» **GOAL OF THE EXERCISE**
Set down the data again exactly. Pictures are not part of the copy.

» **AVAILABLE DATA**
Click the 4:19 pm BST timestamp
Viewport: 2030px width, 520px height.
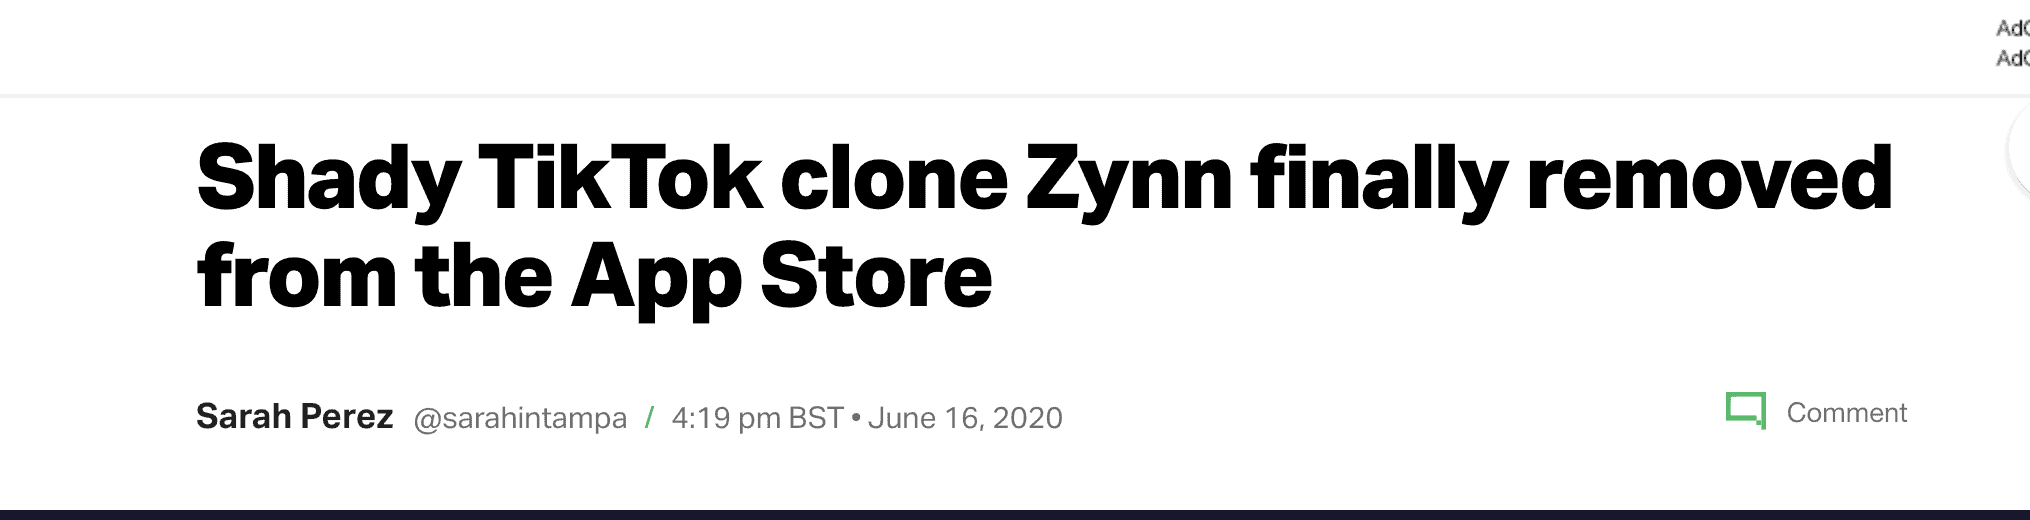(757, 418)
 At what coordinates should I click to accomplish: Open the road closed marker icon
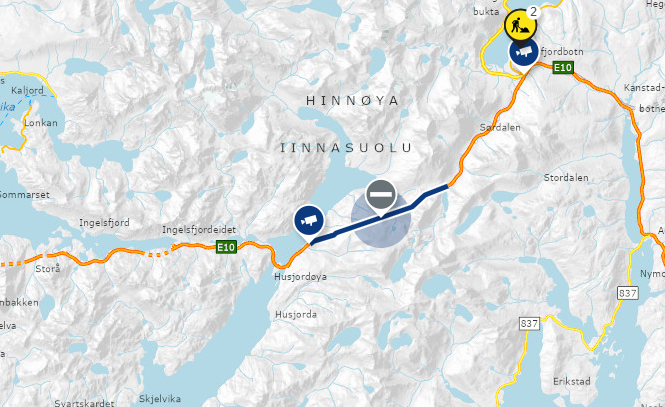point(381,195)
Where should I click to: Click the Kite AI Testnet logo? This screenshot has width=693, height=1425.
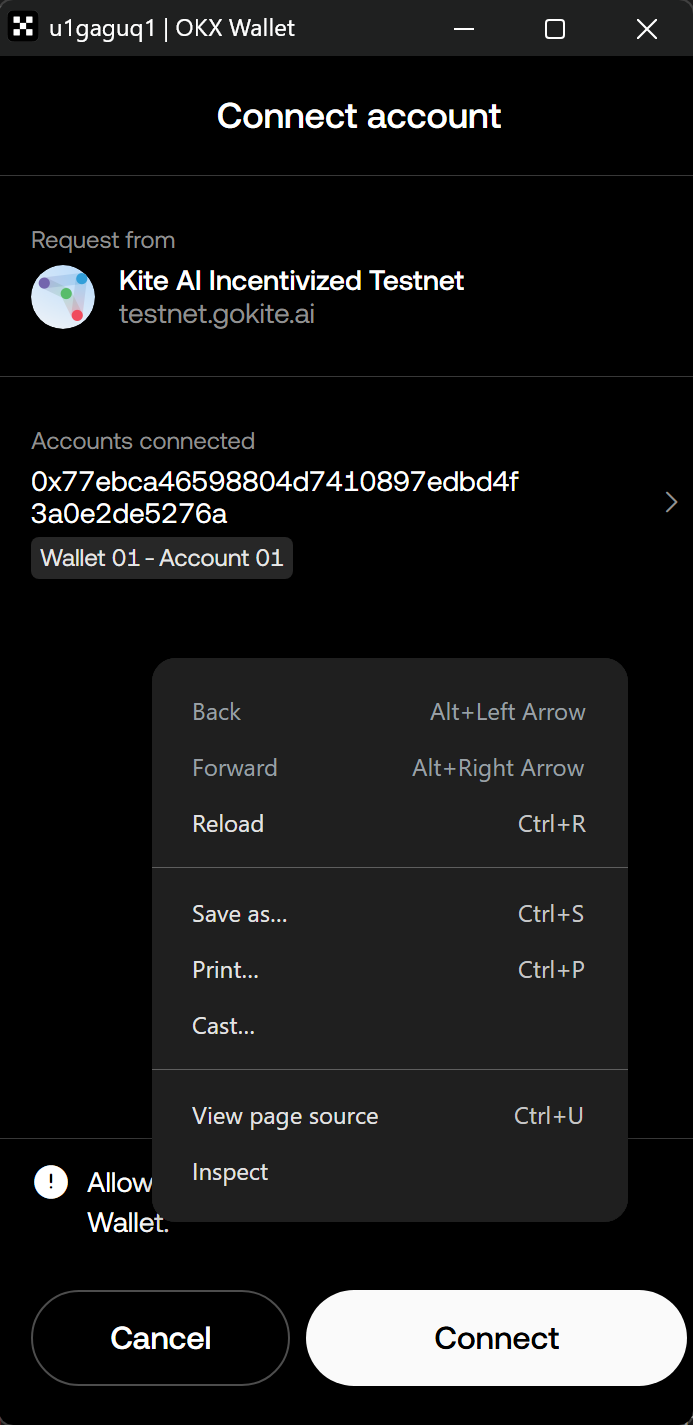[x=63, y=297]
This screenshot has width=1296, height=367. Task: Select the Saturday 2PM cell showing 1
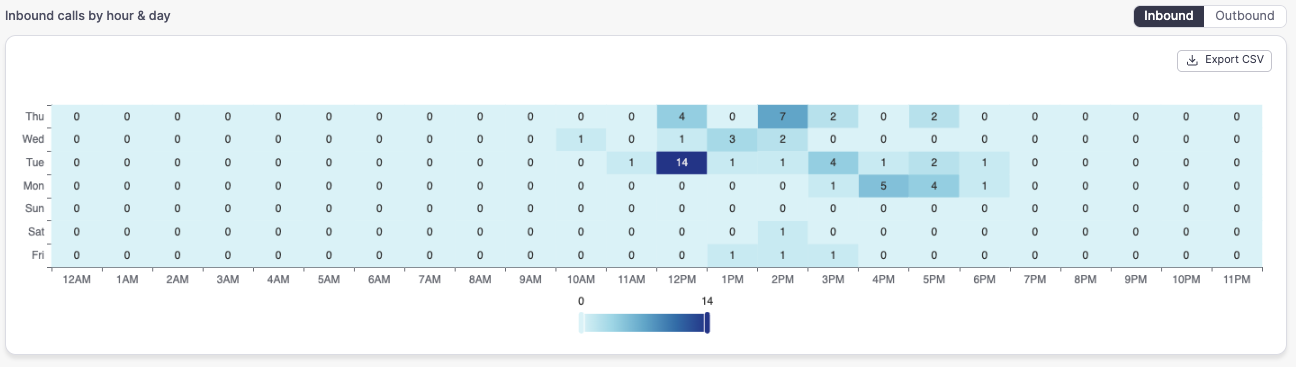(x=783, y=230)
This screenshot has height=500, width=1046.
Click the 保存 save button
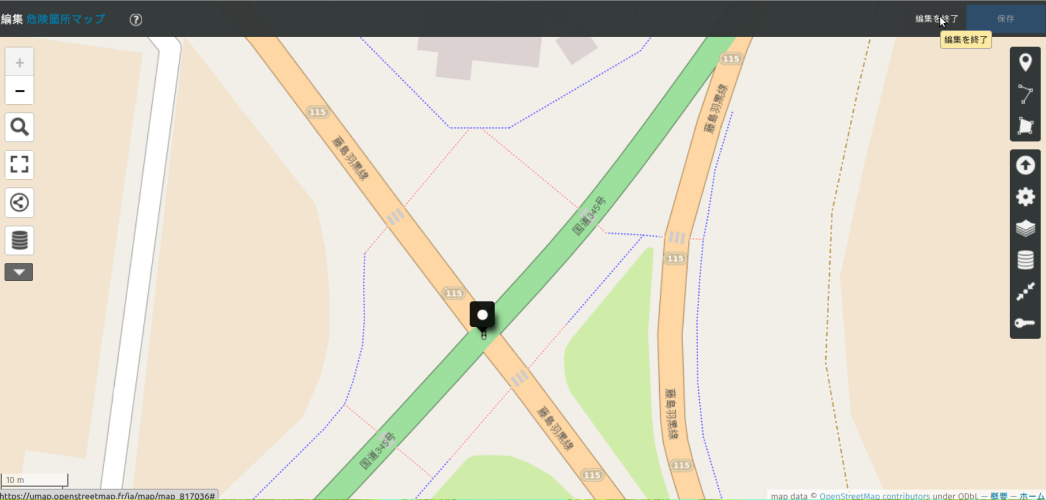click(x=1005, y=19)
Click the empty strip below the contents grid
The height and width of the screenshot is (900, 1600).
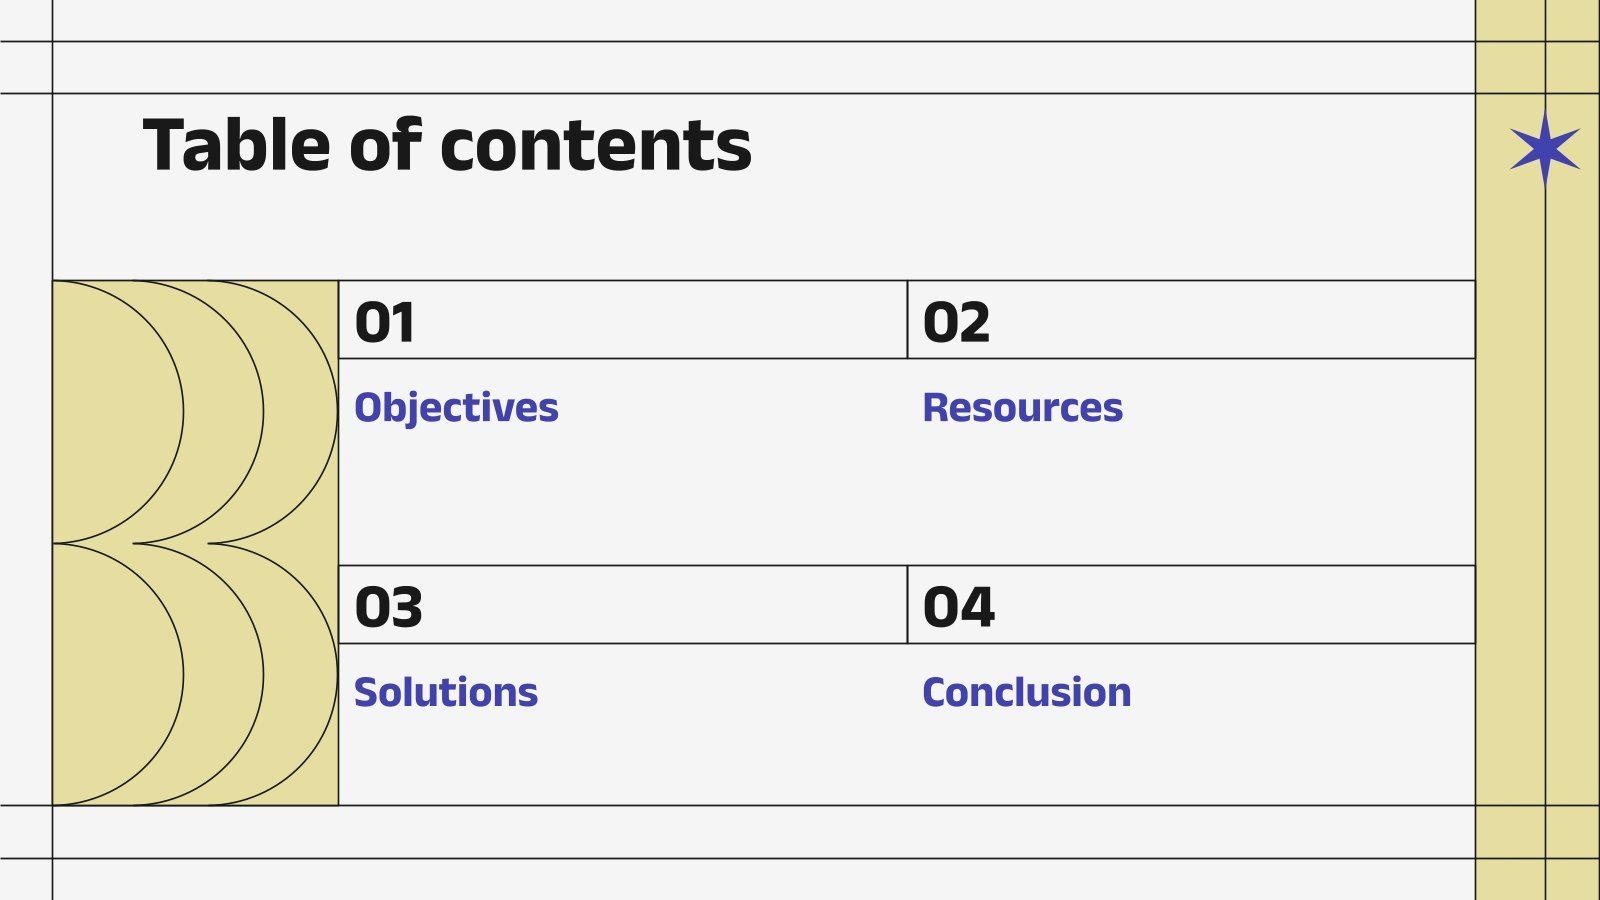[x=760, y=832]
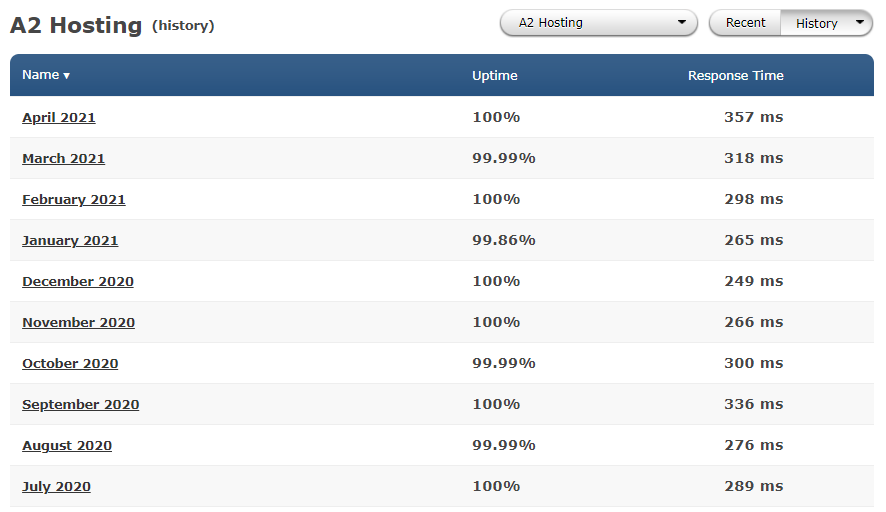
Task: Click the History dropdown arrow
Action: pyautogui.click(x=859, y=23)
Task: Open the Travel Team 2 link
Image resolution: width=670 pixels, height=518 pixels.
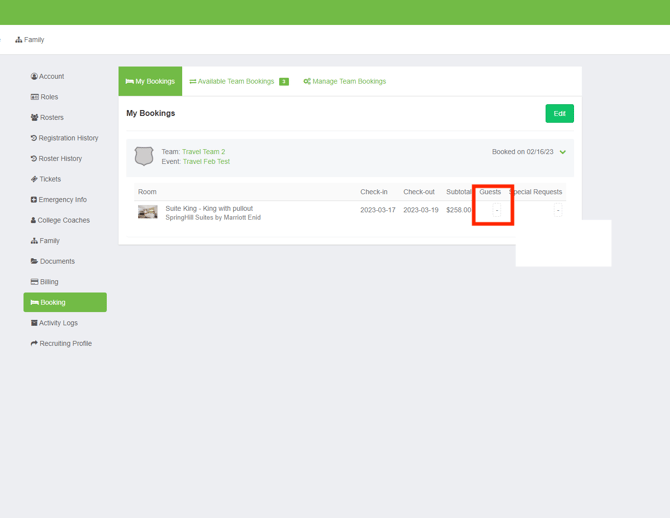Action: (203, 152)
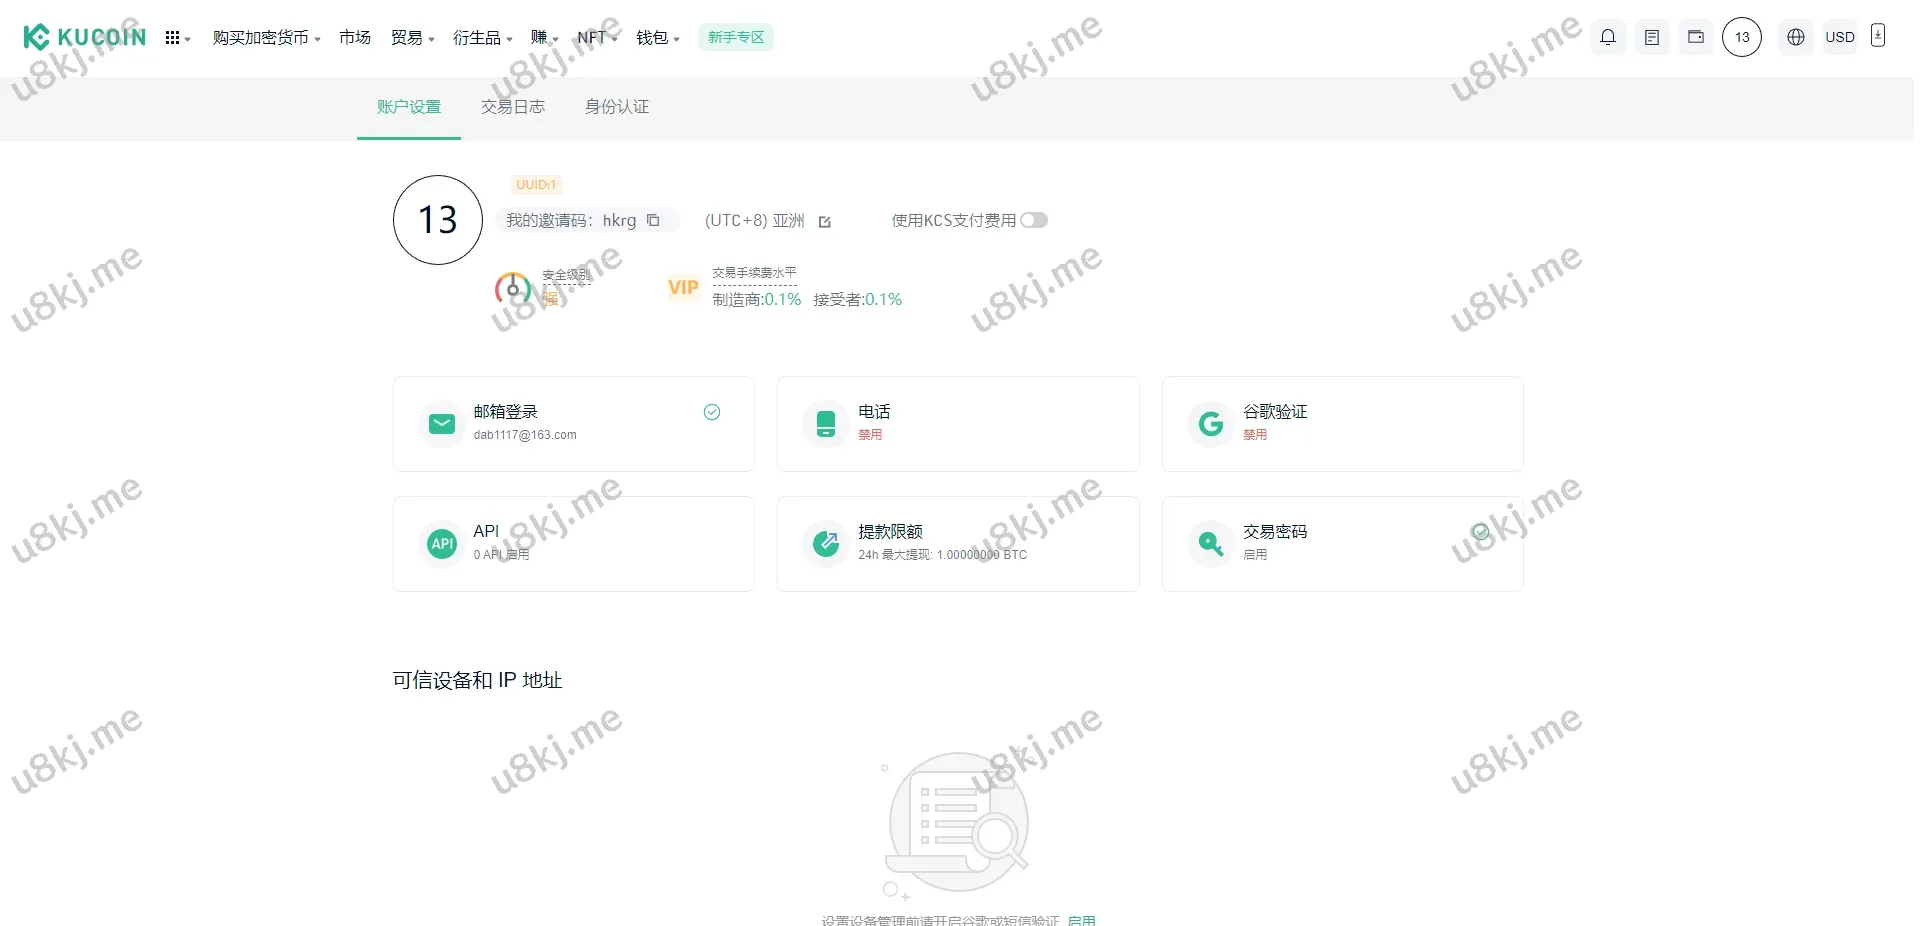This screenshot has height=926, width=1920.
Task: Click the 新手专区 button
Action: 735,37
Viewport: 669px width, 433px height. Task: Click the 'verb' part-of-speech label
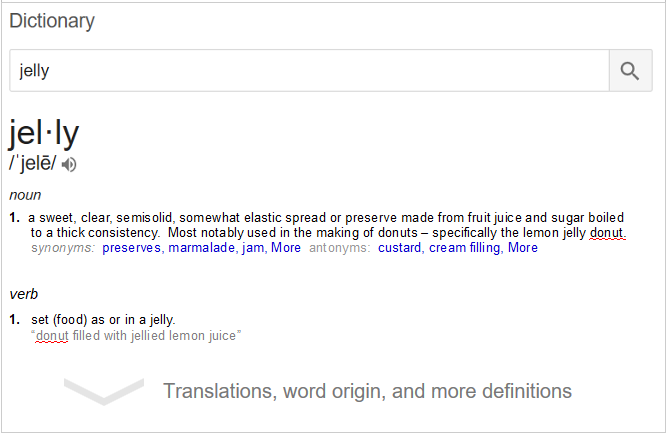pyautogui.click(x=23, y=294)
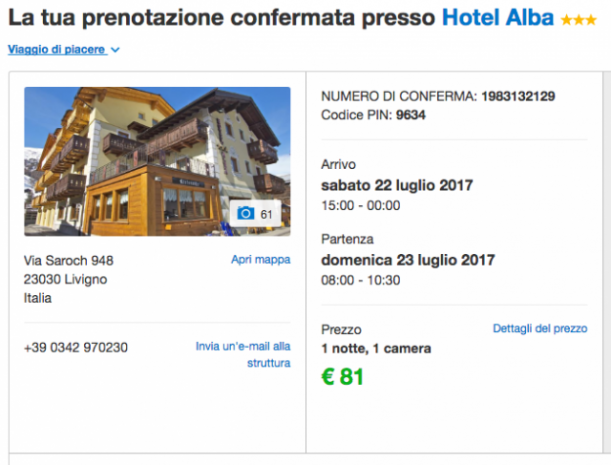Screen dimensions: 611x465
Task: Click the Via Saroch 948 address line
Action: pyautogui.click(x=69, y=260)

» **OUTPUT FOR THIS EXERCISE**
Click the 4:19 pm BST timestamp
Viewport: 2030px width, 520px height.
(757, 418)
 At what coordinates should I click to accomplish: Open the road closed marker icon
point(381,195)
Where should I click to: Click the Kite AI Testnet logo? This screenshot has width=693, height=1425.
[x=63, y=297]
This screenshot has width=1296, height=367. Task: Select the Saturday 2PM cell showing 1
(x=783, y=230)
This screenshot has height=500, width=1046.
Click the 保存 save button
click(x=1005, y=19)
Click the empty strip below the contents grid
The height and width of the screenshot is (900, 1600).
[x=760, y=832]
Task: Click the History dropdown arrow
Action: pyautogui.click(x=859, y=23)
Task: Open the Travel Team 2 link
Image resolution: width=670 pixels, height=518 pixels.
Action: (203, 152)
This screenshot has height=926, width=1920.
Task: Click the 新手专区 button
Action: 735,37
Viewport: 669px width, 433px height. Task: Click the 'verb' part-of-speech label
pyautogui.click(x=23, y=294)
Screen dimensions: 611x465
Task: Click the Via Saroch 948 address line
Action: pyautogui.click(x=69, y=260)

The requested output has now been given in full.